# Your objective:
Each line of the data holding "agent" should be found and copied.

# Extracted data:
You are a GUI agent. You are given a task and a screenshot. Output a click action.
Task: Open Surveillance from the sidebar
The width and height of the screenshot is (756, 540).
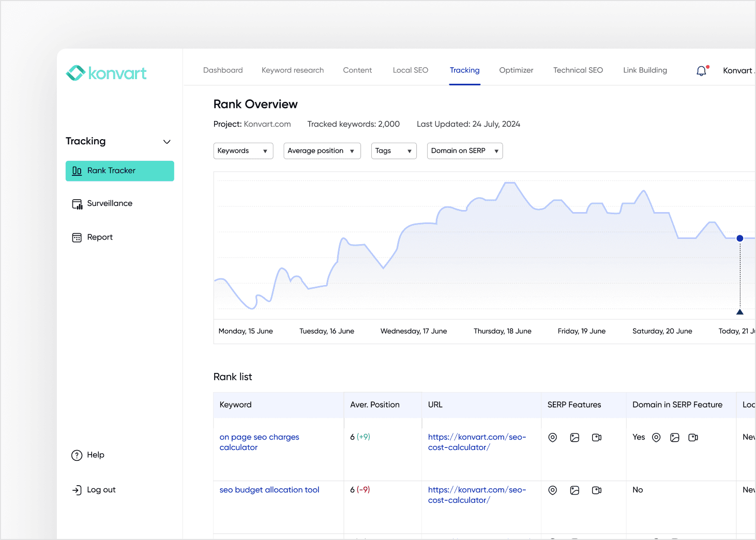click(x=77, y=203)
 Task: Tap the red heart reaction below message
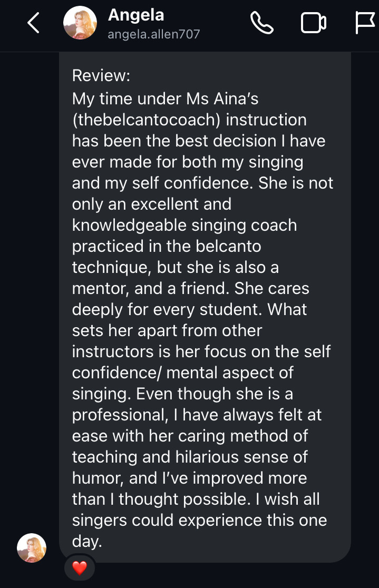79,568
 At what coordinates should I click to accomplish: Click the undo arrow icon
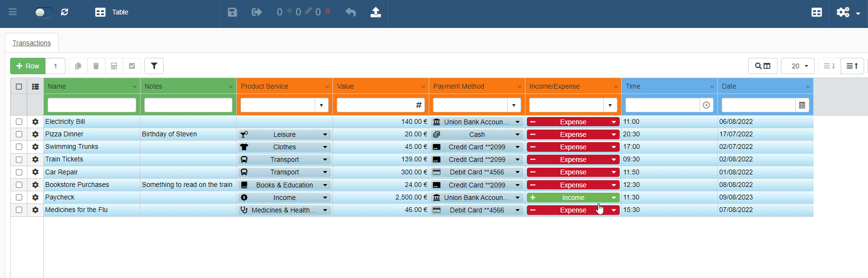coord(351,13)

* * *

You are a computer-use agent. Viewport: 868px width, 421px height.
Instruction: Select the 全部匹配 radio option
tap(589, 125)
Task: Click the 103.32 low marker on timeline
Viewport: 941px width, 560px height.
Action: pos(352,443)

* * *

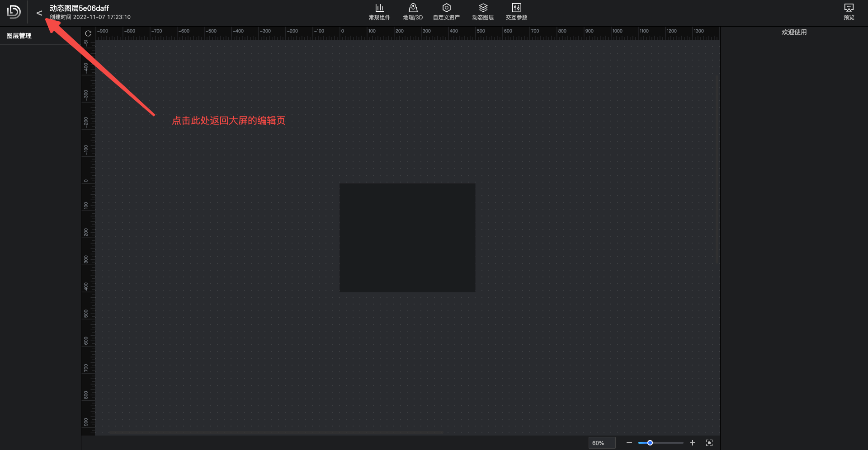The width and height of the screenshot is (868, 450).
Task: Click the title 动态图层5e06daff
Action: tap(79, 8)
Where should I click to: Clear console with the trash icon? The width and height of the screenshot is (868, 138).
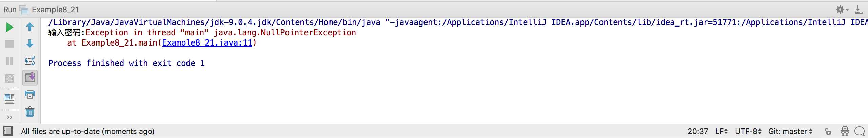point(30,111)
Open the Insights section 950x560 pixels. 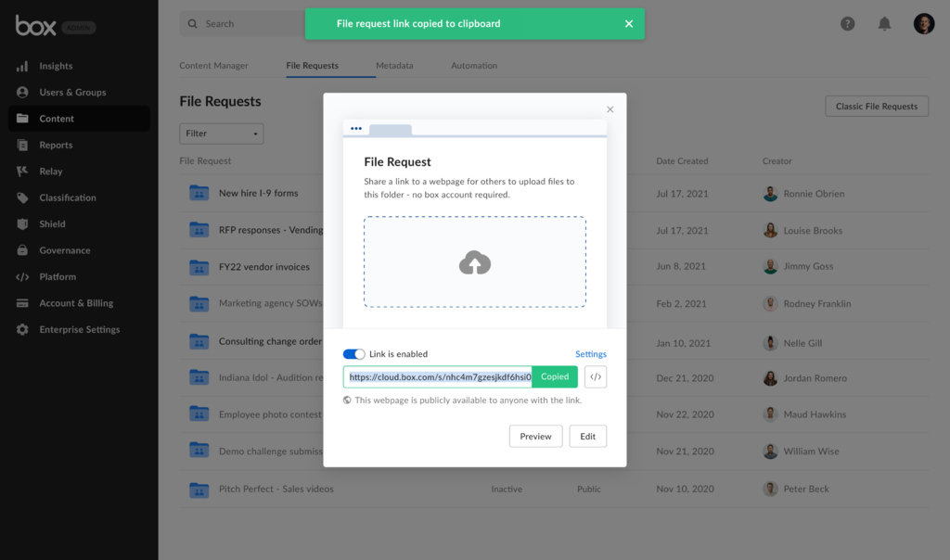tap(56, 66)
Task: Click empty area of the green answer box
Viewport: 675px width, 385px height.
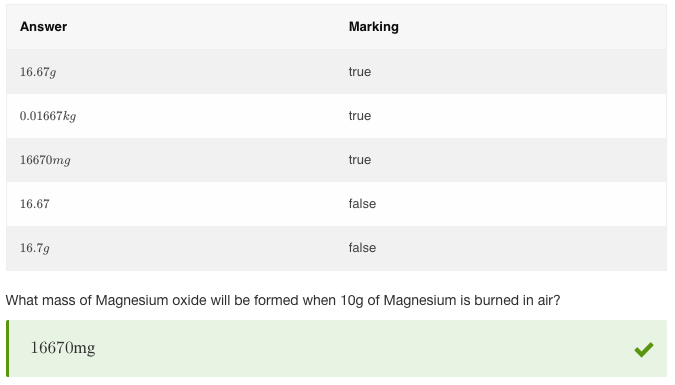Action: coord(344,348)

# Task result:
You are a GUI agent. You are given a task and a screenshot. Output a click action.
You are a computer-use agent. Viewport: 868px width, 421px height.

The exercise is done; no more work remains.